## Exercise
Every line of the entries below that includes "Digital" belongs in the answer, copied as written.
☆ ☆ ☆ ☆
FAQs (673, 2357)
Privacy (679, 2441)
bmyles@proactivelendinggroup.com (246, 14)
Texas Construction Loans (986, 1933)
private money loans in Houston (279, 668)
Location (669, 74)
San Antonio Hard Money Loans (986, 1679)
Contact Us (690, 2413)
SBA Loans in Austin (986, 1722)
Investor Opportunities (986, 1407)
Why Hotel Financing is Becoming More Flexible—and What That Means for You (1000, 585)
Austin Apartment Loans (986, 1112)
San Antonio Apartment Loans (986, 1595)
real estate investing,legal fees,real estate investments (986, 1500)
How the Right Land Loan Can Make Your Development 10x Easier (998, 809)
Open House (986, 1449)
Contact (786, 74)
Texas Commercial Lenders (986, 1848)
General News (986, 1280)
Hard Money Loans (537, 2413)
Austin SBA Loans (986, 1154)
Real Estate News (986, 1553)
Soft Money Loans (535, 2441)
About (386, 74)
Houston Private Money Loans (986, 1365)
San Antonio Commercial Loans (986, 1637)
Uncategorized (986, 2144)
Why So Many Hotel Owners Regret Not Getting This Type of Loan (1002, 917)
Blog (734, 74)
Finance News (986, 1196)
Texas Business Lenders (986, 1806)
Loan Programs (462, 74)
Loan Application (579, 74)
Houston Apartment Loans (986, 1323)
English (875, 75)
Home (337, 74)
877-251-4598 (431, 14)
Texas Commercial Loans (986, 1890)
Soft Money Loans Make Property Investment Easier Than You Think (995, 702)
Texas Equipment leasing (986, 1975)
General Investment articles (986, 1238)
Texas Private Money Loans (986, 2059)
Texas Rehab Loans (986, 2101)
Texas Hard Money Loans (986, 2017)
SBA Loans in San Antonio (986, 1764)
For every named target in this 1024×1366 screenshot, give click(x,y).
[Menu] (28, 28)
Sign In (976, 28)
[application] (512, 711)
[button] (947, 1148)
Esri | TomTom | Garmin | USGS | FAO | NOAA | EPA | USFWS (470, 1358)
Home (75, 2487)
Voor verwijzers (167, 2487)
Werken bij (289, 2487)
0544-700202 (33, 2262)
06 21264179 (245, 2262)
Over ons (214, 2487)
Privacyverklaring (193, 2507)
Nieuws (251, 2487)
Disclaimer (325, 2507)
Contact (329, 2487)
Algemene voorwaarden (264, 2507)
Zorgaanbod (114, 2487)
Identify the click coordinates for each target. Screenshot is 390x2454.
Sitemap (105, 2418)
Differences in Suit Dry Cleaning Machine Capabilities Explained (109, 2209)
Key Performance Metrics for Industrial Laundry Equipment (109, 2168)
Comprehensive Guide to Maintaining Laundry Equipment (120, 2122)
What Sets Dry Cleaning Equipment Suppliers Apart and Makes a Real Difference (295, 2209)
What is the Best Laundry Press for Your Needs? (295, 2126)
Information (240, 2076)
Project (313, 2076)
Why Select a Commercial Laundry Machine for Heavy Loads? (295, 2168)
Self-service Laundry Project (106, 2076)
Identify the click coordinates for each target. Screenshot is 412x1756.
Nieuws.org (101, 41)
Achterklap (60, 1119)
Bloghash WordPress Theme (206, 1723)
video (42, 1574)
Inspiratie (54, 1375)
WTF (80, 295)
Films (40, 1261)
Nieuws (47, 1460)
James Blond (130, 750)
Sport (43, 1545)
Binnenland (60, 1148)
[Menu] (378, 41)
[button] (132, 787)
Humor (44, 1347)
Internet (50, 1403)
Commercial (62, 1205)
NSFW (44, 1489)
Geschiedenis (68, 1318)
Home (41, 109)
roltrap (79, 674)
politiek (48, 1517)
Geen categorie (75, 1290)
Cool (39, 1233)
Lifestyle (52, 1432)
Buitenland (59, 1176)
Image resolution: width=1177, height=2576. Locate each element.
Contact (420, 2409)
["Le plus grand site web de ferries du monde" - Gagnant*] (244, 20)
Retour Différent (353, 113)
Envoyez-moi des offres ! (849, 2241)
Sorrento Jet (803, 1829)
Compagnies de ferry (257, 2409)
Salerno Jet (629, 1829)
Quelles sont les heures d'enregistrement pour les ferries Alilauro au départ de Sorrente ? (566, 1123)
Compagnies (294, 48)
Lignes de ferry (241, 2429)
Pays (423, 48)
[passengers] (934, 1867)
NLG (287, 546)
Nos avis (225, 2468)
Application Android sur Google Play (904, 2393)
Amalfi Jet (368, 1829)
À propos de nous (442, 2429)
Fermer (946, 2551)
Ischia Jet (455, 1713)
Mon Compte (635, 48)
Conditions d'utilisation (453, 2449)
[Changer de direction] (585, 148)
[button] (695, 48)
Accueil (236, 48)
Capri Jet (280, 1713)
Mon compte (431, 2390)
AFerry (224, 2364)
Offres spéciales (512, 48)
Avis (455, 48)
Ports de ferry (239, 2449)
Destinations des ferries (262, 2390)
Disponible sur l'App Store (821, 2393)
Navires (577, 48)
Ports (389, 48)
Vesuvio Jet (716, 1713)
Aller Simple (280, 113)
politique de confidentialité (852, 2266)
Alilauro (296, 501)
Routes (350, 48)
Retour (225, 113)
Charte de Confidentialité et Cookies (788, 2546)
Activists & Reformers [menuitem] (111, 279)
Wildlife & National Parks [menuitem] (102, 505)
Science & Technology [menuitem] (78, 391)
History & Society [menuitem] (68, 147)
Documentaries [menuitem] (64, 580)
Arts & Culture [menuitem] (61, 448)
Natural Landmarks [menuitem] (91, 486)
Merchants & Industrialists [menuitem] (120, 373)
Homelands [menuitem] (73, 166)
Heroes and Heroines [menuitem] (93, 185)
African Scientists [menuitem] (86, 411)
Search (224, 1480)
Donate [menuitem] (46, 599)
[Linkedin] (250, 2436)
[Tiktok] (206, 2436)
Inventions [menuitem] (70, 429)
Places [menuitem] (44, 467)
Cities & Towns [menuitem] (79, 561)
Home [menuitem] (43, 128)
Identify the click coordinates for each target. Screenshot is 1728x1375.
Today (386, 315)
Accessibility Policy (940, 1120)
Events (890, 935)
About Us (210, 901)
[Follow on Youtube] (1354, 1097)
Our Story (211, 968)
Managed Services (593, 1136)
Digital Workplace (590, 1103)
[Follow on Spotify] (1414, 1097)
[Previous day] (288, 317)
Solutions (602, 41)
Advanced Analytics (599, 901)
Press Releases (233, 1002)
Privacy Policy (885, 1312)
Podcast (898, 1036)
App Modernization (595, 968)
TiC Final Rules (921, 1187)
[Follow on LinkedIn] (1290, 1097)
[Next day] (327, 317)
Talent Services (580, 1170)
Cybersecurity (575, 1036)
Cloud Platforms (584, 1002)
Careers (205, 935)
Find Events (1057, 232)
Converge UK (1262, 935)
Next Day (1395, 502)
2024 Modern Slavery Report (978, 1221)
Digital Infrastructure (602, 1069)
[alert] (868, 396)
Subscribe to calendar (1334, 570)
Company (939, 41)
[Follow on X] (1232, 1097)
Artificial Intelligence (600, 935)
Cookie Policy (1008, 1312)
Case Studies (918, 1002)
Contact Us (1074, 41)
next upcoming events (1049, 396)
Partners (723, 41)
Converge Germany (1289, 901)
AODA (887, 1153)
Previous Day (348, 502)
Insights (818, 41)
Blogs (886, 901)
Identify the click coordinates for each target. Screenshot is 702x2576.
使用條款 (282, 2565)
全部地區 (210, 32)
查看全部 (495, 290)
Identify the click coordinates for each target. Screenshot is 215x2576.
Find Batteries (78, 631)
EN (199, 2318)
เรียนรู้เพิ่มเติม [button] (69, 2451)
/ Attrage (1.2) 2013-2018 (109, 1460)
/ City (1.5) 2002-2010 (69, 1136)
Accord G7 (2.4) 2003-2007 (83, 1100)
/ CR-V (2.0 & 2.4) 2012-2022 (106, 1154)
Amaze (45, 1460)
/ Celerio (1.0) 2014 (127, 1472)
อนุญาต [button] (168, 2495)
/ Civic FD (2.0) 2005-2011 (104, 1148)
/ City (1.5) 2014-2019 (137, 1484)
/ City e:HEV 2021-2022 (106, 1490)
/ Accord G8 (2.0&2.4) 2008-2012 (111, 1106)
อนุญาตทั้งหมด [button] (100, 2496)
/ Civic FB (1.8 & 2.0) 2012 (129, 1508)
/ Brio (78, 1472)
☆ ☆ ☆ ☆
## Answer space
Digital Workplace (590, 1103)
Digital Infrastructure (602, 1069)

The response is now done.